Hive Developing

Building hive from source

clone source

git clone https://git-wip-us.apache.org/repos/asf/hive.git
or 
git clone git@github.com:wankunde/hive.git

# ignore chmod changes
git config core.filemode false

build

git branch -va
// checkout the branch which you are intrest.
git checkout -b branch-0.14 origin/branch-0.14
// or git checkout --track origin/branch-0.14

// compile and dist
mvn clean install -DskipTests -Phadoop-2 -Pdist

//  generate protobuf code
cd ql
mvn clean install -DskipTests -Phadoop-2,protobuf

// generate Thrift code
mvn clean install -Phadoop-2,thriftif -DskipTests -Dthrift.home=/usr/local

Tips

  • An alternatvie method to active profile in pom.xml is add follow configuration in $MAVEN_HOME/conf/setting.xml. You can check the configuration using mvn help:active-profiles command.
  <profiles>
    <profile>
      <id>hadoop-local-dev</id>
      <properties>
        <maven.test.classpath></maven.test.classpath>
        <test.dfs.mkdir>D:\hadoop_tmp\test_dfs_mkdir</test.dfs.mkdir>
        <test.output.overwrite>true</test.output.overwrite>
        <thrift>D:\hadoop_tmp\thrift</thrift>
        <thrift.home>${thrift}\home</thrift.home>
        <thrift.gen.dir>${thrift}\gen_dir</thrift.gen.dir>
        <thrift.args></thrift.args>
      </properties>
    </profile>
  </profiles>

  <activeProfiles>
    <activeProfile>hadoop-2</activeProfile>
    <activeProfile>hadoop-local-dev</activeProfile>
  </activeProfiles>
  • Configure system environment variable HADOOP_HOME=D:\installs\hadoop-2.5.0-cdh5.2.0.
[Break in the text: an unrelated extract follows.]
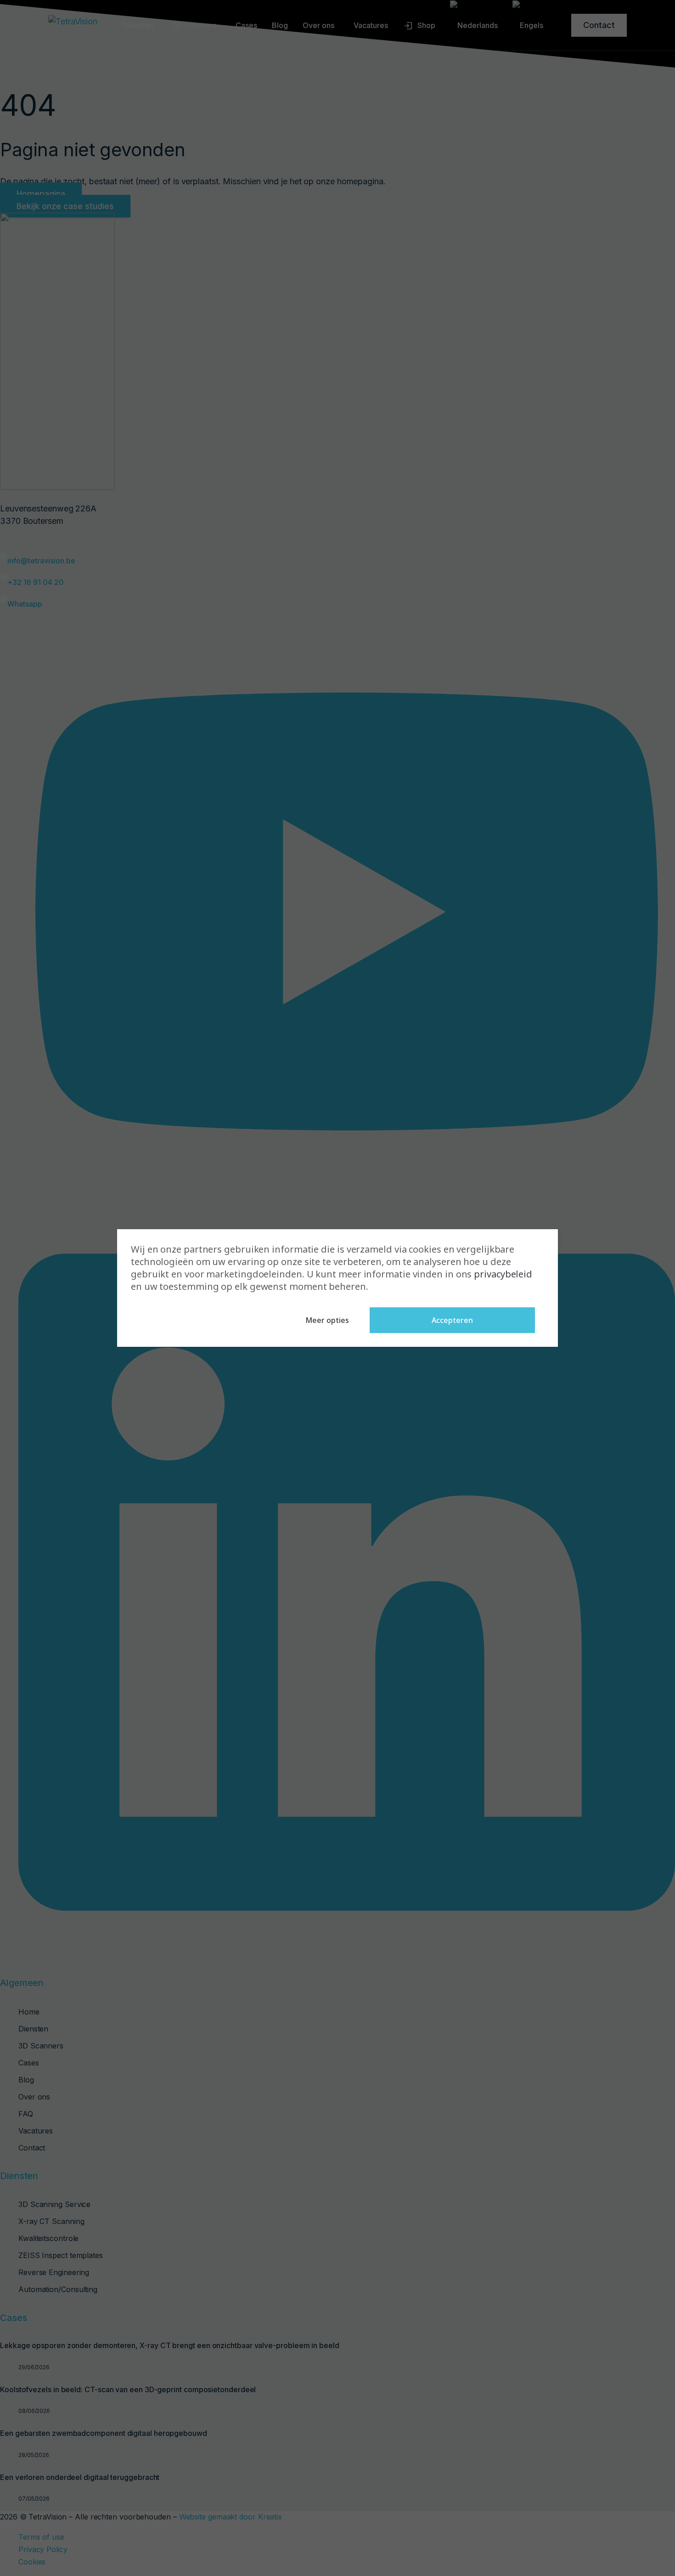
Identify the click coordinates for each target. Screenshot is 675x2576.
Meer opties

  • By default,before compile,maven will download many dependency packages and meet timeout exception.I use nexus and add <timeout>120000</timeout> configuration to <server> configuration item. Not Test

  • Hive HiveDeveloperFAQ Wiki
  • If you want to compile and test hive in Eclipse,continue the follow steps.

    • mvn eclipse:eclipse
    • import project
    • Configure - Convert to maven project
    • Some maven plugins may not work well,(may need to set local proxy host and port in eclipse),connect to m2e market and install m2e connectors what you need.(include antlr,build-helper)
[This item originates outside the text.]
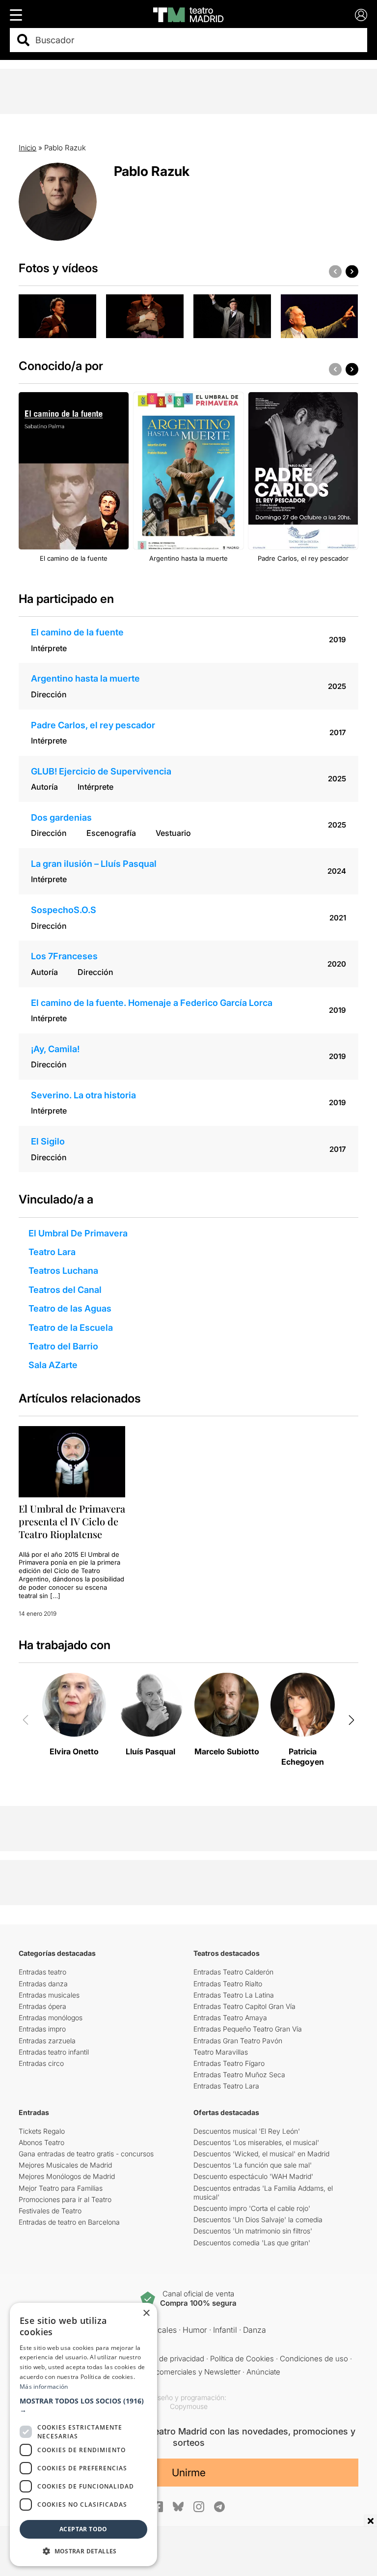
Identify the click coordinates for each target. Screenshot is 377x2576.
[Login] (361, 15)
    You can access the m2e market place from the preferences: Preferences>Maven>Discovery>Open Catalog. Installing WTP integration solved most plugin issues for me.

Setup the development environment

Install single node hadoop

Install hive

  • hive-site.xml

  • <configuration>
    <property>
      <name>hive.metastore.warehouse.dir</name>
      <value>/user/hive/warehouse</value>
    </property>
    
    
    <property>
      <name>hive.metastore.uris</name>
      <value>thrift://x.x.x.x:9083</value>
    </property>
    
    <property>
      <name>javax.jdo.option.ConnectionURL</name>
      <value>jdbc:mysql://x.x.x.x:3306/hive?createDatabaseIfNotExist=true</value>
    </property>
    
    <property>
      <name>javax.jdo.option.ConnectionDriverName</name>
      <value>com.mysql.jdbc.Driver</value>
    </property>
    
    <property>
      <name>javax.jdo.option.ConnectionUserName</name>
      <value>username</value>
    </property>
    <property>
      <name>javax.jdo.option.ConnectionPassword</name>
      <value>password</value>
    </property>
    
    <property>
      <name>mapred.child.java.opts</name>
      <value>-Xmx2g</value>
    </property>
    </configuration>
    • Start Hive metastore
    #!/bin/sh
    nohup bin/hive --service metastore >> logs/metastore.log 2>&1 &
    echo $! > logs/hive-metastore.pid
    • Error solutions:
    FAILED: Execution Error, return code 1 from org.apache.hadoop.hive.ql.exec.DDLTask. MetaException(message:javax.jdo.JDODataStoreException: An exception was thrown while adding/validating class(es) : Specified key was too long; max key length is 767 bytes
    com.mysql.jdbc.exceptions.jdbc4.MySQLSyntaxErrorException: Specified key was too long; max key length is 767 bytes
        at sun.reflect.NativeConstructorAccessorImpl.newInstance0(Native Method)
        at sun.reflect.NativeConstructorAccessorImpl.newInstance(NativeConstructorAccessorImpl.java:57)
        at sun.reflect.DelegatingConstructorAccessorImpl.newInstance(DelegatingConstructorAccessorImpl.java:45)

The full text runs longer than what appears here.